In France, the price of medical devices included in the positive reimbursement list (LPPR) is negotiated between manufacturers and the Healthcare Products Pricing Committee (CEPS). French law provides criteria for setting and reviewing medical device prices. This study aims to establish the effective impact of legislative pricing criteria in the latest negotiations between CEPS and manufacturers. Medical devices which price was negotiated by CEPS from January 2018 to May 2019 were included. For each, the relative difference between the rebated price and the comparator's list price one year after reimbursement inclusion or the price requested was calculated. Several characteristics were tested (e.g. therapeutic area, HTA score, target population, European prices, sales forecast.).
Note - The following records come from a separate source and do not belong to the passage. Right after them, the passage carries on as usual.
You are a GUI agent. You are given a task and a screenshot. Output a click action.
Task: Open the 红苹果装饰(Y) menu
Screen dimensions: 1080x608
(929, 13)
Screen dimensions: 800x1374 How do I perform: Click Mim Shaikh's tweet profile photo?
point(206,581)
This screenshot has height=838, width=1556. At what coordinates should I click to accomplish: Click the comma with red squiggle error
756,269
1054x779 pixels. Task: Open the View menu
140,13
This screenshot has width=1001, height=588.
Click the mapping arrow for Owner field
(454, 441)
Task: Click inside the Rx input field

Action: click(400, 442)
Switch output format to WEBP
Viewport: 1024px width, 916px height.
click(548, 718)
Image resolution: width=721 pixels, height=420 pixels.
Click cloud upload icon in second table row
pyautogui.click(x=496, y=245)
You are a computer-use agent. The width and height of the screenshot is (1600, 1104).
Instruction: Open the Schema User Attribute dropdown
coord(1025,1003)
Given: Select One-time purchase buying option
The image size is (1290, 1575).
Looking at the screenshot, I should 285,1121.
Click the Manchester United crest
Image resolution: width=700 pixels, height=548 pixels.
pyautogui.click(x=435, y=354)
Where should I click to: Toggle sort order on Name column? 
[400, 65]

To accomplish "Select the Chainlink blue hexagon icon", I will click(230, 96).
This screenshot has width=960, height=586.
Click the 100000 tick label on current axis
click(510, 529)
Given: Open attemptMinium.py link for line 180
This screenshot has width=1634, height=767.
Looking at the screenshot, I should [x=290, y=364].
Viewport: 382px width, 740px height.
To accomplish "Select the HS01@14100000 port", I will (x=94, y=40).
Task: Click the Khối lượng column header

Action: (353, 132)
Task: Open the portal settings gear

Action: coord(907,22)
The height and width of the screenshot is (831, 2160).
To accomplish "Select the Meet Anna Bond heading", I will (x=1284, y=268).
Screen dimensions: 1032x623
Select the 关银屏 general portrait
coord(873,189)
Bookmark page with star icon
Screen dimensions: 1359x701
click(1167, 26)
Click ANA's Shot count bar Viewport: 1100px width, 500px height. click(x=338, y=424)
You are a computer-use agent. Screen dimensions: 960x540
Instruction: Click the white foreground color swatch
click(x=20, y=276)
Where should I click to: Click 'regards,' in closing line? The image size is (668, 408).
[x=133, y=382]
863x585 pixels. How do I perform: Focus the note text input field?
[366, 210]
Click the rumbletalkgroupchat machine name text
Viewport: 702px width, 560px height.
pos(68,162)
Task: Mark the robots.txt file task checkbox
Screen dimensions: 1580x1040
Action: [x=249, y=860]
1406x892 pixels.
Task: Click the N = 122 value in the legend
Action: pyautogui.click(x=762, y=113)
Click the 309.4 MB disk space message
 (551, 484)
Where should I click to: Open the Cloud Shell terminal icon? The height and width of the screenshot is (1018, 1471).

Managed entry agreements (e.g. price-volume, risk sharing) are excluded from this analysis. Afterward univariate analysis using non-parametric tests was performed. 126 medical devices were included in the analysis. After 1 year, devices that did not provide medical improvement (ASA V) compared to existing devices had experienced faced a tariff decrease of 5.64% [2% - 5%]. For innovative devices (ASA I-II-III), only 18% have another medical device as a comparator. For these innovative devices, the percentage decrease of rebated price compared to requested price by manufacturer is statistically (p<0.0001) higher than for no added value medical devices (25,3% versus 5,83%). For all devices, a significant difference is observed depending on the therapeutic area (p=0.004). Legislative pricing criteria indicate that a new medical device without clinical advantage may be reimbursed only if it generates savings. This analysis confirmed a decrease of around 5% for these devices. A majority of innovative devices generally have surgical procedures (or no alternative) as comparators, which makes this type of analysis more complex. For these devices, the price requested by the manufacturer is significantly more negotiated than for the ASA V.